A notícia mais inesperada do Carnaval não é o desmonte de algum boneco de Olinda ou a fantasia da rainha de bateria de alguma escola de samba se desmanchar. Está fora das ruas, do Sambódromo, dos salões dos bailes. Fora do mundo do Carnaval.
Está no mundo do esporte, na Itália.
A última postagem mostrou o conflito entre dois representantes desses mundos, quando o Atlético-MG, o Galo, foi aos tribunais contra o uso do "Galo Folia" pelo Galo da Madrugada. Mas neste caso não houve conflito. Apenas uma disputa pela audiência.
Lucas Pinheiro Braathen disputou a prova de slalom gigante no esqui na neve e completou duas descidas, levando 1min11s na primeira e 1min14s na segunda tentativa, somando 2min25s. Com isso, ele conseguiu ficar à frente dos adversários, incluindo o suíço Marco Odermatt, campeão da prova em 2022. O brasileiro nascido em Oslo, na Noruega, ganhou a primeira medalha na história dos Jogos de Inverno. De ouro.
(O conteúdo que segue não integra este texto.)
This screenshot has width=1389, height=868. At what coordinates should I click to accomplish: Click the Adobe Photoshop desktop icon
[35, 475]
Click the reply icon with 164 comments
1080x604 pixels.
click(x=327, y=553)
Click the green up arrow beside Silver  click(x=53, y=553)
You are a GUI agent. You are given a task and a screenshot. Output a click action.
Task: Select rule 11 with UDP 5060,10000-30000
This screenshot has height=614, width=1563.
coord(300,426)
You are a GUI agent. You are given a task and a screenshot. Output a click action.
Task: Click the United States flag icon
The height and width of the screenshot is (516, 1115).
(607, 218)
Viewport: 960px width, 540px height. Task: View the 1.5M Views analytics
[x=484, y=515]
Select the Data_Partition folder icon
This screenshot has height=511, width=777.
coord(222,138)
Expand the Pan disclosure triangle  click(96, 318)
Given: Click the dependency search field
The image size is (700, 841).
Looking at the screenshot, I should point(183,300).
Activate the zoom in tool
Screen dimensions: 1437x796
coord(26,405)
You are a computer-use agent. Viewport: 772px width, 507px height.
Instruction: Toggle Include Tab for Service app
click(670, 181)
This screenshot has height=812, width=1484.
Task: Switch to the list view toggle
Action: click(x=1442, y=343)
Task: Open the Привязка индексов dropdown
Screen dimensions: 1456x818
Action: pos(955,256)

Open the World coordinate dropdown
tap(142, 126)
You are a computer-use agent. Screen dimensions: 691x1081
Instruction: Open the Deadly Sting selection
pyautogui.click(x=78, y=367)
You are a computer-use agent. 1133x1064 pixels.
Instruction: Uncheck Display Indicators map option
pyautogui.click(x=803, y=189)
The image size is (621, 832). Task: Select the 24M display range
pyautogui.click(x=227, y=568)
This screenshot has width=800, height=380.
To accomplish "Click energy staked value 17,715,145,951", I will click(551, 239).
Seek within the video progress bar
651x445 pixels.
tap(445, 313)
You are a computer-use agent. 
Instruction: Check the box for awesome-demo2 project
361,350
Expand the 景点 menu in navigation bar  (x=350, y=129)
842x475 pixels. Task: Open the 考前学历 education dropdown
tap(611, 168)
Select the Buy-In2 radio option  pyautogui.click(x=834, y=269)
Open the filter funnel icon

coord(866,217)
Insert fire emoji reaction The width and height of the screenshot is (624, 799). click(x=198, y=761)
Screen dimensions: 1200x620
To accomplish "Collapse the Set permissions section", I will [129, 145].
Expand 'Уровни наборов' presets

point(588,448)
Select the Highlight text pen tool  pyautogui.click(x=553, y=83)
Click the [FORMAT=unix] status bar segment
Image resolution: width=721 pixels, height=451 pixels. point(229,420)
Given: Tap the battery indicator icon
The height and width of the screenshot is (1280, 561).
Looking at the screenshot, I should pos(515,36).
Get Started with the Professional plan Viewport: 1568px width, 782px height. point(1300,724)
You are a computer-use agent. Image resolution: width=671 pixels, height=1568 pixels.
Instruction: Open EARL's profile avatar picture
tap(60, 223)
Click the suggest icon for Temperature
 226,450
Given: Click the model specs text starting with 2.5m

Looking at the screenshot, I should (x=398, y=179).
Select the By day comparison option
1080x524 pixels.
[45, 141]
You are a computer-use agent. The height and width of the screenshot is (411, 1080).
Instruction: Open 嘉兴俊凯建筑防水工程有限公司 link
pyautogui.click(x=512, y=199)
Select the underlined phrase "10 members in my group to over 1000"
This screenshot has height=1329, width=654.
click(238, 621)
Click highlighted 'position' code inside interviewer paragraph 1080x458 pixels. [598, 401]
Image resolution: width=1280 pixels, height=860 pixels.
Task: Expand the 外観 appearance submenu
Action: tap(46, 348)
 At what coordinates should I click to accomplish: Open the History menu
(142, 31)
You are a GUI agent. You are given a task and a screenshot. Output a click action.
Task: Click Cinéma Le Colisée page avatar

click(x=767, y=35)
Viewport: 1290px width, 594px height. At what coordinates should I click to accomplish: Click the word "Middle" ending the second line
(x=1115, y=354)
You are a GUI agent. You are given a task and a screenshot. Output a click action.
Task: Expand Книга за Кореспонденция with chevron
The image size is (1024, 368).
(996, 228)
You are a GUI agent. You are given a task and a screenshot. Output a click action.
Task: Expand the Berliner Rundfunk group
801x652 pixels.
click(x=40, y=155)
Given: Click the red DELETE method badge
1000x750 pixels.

É também a primeira medalha conquistada por um sul-americano.
Lucas possui vasta experiência no esqui, passando a sua vida na Europa e chegando a integrar a delegação norueguesa em 2022, mas depois de anunciar aposentadoria, resolveu voltar, integrando a equipe brasileira em 2024. Na abertura dos Jogos de Inverno, ele foi o porta-bandeira.
Ele já havia vencido algumas disputas na Copa do Mundo de esqui, mas não chegou a se destacar nos Campeonatos Mundiais. Por isso, mesmo entre os fãs do esporte ou aqueles que acompanhavam a trajetória de Pinheiro Braathen, houve expectativa. E o resultado foi além do esperado.
Para a maioria dos brasileiros, não tão familiarizada com os Jogos de Inverno, a inédita medalha de ouro foi algo inesperado, e os portais de notícias colocaram a vitória olímpica em destaque.